電気の力で走るSUV e-POWER×プロパイロット
夏の盛り、試乗と撮影という大義名分のもと、話題の日産キックスを近場の自然まで走らせた。オンラインの時代とはいえ、こればっかりは籠もりっきりのデスクワークじゃどうしようもないのだ。気持ちよかったー!
キックスは日産にとって大いなる挑戦となるニューモデル。
ライバルがひしめき、今最も熱いコンパクトSUVカテゴリーに割って入るだけでなく一気に主役に踊り出るため、電動パワートレーンのe-POWER専用モデルとして、また先進運転支援システムのプロパイロットを標準採用して登場した。
どちらも日産の最新にして虎の子のテクノロジーであり、開発陣の鼻息の荒さがわかるというものだ。
文:塩見 智/写真:西尾タクト【PR】
初出:『ベストカー』 2020年10月26日号
■サイズを超えた存在感あるデザイン
キックスはまったく新しい車名を戴いた新型車だが、フロントマスクに新しくなったVモーショングリル(ダブルVモーショングリル)が大きくデザインされているので、ひと目で日産車だとわかる。
止まっていても躍動感があるのは、ピラーがブラックアウトされてルーフが浮いているように見えるフローティングルーフ処理の効果だろうか。
以前より海外市場で広く販売されてきたグローバルカーのキックス。
日本仕様にはフロントグリルに組木細工、リアコンビランプには切子ガラスをモチーフにした専用デザインが散りばめられている。満を持しての〝本国投入〟に際し、大幅に手が加えられたわけだ。
■上質で広いスペースを持つインテリア
分類上コンパクトと書いたものの、乗り込んでびっくり。キックスは広い。
特に後席は足元、頭上ともに空間に余裕がある。ラゲッジルームも天地、左右、奥行きのいずれも充分で、容量423リッターを誇る。
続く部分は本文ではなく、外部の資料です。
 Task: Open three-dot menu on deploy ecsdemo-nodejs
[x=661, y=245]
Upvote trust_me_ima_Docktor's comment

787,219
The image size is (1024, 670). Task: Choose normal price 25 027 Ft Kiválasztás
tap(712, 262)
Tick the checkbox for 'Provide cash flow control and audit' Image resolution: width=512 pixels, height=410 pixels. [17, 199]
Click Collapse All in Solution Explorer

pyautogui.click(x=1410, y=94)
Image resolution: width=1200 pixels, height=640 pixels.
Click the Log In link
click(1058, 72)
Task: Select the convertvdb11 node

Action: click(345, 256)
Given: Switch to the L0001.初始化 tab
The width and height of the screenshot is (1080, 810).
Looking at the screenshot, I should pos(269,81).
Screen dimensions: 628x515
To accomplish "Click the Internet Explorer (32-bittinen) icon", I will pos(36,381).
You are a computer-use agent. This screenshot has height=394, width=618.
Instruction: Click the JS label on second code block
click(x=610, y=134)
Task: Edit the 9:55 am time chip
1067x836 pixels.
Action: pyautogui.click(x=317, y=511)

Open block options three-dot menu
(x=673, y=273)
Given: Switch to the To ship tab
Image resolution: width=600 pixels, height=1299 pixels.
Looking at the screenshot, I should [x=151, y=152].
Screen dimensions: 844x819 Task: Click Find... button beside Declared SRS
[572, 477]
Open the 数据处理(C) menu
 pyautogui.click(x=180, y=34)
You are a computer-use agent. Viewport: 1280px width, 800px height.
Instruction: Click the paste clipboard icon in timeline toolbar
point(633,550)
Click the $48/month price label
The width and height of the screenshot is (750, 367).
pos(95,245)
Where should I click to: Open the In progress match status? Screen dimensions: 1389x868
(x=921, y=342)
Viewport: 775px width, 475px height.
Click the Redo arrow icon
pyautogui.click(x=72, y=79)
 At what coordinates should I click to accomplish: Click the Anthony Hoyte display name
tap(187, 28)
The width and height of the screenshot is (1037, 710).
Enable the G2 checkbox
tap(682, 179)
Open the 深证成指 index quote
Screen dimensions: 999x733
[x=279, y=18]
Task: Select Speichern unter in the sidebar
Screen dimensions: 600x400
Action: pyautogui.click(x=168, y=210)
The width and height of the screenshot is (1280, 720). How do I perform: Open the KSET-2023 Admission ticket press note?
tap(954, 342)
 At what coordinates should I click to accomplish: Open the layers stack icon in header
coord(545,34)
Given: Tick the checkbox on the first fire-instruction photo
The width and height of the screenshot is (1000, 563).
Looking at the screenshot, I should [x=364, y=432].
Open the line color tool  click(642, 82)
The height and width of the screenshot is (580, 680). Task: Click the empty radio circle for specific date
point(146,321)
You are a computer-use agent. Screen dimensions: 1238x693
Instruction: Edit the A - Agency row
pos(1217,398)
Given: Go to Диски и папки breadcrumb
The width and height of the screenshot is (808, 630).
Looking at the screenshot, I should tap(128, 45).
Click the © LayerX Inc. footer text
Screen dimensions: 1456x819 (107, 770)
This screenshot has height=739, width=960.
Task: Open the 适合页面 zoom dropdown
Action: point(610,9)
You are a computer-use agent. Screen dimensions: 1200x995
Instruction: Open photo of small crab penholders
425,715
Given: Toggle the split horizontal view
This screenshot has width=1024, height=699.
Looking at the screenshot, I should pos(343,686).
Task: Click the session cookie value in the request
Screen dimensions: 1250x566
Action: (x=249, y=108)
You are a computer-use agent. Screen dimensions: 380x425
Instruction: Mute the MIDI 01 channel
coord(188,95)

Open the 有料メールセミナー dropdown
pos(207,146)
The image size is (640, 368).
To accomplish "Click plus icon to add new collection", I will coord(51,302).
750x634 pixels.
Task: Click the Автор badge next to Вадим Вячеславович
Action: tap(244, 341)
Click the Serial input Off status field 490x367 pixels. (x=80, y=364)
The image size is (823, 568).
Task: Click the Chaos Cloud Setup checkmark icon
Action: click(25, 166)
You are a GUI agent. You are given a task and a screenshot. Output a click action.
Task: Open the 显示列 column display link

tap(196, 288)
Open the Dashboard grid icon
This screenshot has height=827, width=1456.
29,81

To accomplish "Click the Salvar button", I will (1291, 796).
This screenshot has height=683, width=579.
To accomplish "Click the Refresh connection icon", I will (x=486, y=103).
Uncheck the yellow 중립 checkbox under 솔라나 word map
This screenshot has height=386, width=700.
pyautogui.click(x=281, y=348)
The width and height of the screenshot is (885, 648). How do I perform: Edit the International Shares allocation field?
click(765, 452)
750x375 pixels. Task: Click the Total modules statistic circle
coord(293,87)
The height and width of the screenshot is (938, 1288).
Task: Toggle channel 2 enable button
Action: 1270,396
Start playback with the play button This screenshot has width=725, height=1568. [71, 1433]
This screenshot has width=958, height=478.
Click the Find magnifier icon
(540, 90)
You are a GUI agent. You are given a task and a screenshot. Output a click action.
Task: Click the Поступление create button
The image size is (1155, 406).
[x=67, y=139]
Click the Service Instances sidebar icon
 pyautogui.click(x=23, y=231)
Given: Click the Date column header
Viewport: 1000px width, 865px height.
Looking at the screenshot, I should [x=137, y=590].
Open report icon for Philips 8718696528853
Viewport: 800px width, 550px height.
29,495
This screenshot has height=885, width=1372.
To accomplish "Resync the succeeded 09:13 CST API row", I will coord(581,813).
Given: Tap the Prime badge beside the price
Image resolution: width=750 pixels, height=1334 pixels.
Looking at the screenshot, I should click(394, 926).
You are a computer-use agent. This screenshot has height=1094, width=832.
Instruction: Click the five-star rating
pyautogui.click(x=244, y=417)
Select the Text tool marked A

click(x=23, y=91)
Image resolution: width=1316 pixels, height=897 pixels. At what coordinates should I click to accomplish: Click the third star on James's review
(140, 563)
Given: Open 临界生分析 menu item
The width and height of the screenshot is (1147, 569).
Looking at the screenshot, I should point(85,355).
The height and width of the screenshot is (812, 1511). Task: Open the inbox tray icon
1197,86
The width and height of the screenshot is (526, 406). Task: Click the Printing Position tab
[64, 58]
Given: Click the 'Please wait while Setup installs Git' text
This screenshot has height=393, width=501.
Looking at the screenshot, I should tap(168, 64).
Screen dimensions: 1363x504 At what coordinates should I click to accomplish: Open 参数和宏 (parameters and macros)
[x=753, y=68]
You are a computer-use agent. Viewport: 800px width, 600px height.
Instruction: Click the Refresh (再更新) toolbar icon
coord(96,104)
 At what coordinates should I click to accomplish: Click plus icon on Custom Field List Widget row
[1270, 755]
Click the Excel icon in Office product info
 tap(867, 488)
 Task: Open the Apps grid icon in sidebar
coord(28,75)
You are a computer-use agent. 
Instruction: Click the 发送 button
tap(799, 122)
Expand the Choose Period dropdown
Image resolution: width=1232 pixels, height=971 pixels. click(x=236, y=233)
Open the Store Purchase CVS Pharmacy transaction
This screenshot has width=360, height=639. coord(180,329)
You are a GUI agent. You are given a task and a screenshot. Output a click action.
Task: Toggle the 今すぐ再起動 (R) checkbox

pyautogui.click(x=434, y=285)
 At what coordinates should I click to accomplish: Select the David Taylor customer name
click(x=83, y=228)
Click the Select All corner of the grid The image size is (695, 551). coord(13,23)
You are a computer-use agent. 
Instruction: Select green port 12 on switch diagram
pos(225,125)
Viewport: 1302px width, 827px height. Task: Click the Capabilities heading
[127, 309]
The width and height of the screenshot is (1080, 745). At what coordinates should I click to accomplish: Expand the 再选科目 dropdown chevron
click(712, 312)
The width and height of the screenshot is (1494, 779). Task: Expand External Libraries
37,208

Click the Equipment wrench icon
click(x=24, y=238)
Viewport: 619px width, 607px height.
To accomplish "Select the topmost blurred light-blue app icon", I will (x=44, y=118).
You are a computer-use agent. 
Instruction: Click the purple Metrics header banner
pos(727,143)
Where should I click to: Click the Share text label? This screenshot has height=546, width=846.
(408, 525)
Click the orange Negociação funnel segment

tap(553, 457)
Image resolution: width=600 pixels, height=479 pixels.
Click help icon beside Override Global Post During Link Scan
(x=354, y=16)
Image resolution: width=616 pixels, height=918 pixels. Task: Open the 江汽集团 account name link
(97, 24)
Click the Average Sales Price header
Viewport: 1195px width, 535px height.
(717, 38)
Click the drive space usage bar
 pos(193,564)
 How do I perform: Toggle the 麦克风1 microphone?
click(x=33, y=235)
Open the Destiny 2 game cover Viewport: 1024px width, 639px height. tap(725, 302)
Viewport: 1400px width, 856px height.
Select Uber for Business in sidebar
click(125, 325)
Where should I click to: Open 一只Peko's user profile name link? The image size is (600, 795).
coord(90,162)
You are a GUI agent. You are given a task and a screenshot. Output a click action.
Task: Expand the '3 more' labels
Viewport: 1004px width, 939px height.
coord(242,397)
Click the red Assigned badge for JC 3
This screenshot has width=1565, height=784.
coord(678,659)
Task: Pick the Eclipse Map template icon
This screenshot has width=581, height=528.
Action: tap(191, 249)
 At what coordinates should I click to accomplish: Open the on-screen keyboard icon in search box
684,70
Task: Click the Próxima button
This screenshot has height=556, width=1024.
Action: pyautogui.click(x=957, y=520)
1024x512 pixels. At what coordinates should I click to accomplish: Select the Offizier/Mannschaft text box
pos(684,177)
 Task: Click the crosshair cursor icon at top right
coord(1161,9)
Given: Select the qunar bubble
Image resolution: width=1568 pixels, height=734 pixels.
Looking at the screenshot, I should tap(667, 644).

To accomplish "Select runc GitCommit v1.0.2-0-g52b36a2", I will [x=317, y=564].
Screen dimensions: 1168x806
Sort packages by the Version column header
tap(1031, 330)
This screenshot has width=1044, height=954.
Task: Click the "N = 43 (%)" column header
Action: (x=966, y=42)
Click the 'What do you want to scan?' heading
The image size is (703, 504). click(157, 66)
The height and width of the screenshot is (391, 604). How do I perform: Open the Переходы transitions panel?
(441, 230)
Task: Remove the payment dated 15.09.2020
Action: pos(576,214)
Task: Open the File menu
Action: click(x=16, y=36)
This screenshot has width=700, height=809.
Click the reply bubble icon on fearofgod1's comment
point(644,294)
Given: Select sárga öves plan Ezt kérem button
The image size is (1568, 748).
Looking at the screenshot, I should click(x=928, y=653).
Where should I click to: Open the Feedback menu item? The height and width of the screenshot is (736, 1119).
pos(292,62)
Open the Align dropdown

単に容量が大きいだけでなく、凹凸が少なくデッドスペースが生まれにくそうなのがよい。
■進化したe-POWER ワンペダル感覚の新鮮さ
日本仕様のキックスは初のe-POWER専用モデルだ。通常のガソリン車にも搭載される1.2リッター3気筒エンジンを発電専用に最適化し、発電した電力を用いて常時モーターで駆動する。
これまでにノートとセレナに採用され、両車をロングセラーたらしめているシリーズハイブリッドシステムだ。
ノートとセレナで体験ずみのe-POWERだが、キックスで味わうそれは、俊足っぷりはそのままに洗練度が増していた。エンジンがかかる頻度が低く、時間も短くなった結果、これまで以上にEVに近いフィーリングとなった。
キックスでは発進からしばらくの間、エンジンはかからず、スーッと静かにスムーズにクルマが進んでいく。
また基本となるエンジン回転数が2400rpmから2000rpmへ下げられたことで、エンジンがかかっている間の静粛性も向上した。これらが相まってEV感が増したのだろう。
エンジニア曰く、過去2車種への採用によって、エンジンをかける頻度と時間をどの程度減らしても大丈夫(電力不足に陥らない)かがわかったのだという。進化するe-POWER、その最新版が採用されたというわけだ。
また、チャージモードとマナーモードが新たに設定され、状況に応じてチャージモードで充電し、マナーモードに切り替えればバッテリー電力だけで静かに走ることも可能だ。
常時モーター駆動ならではのワンペダルドライビングは、一度味わうとクセになる機能だ。
減速の度に必ずアクセルペダルからブレーキペダルに踏み換えるのではなく、アクセルペダルを戻すだけで、その戻し方(戻す速度と量)に応じて減速を得られる(ただしブレーキは確実にすべし)。
新たにオートブレーキホールド機能が備わったことで、ブレーキペダルから足を離しても停車を維持することができるようになった。これが渋滞を伴う長距離、長時間運転時の疲労低減に効くのだ。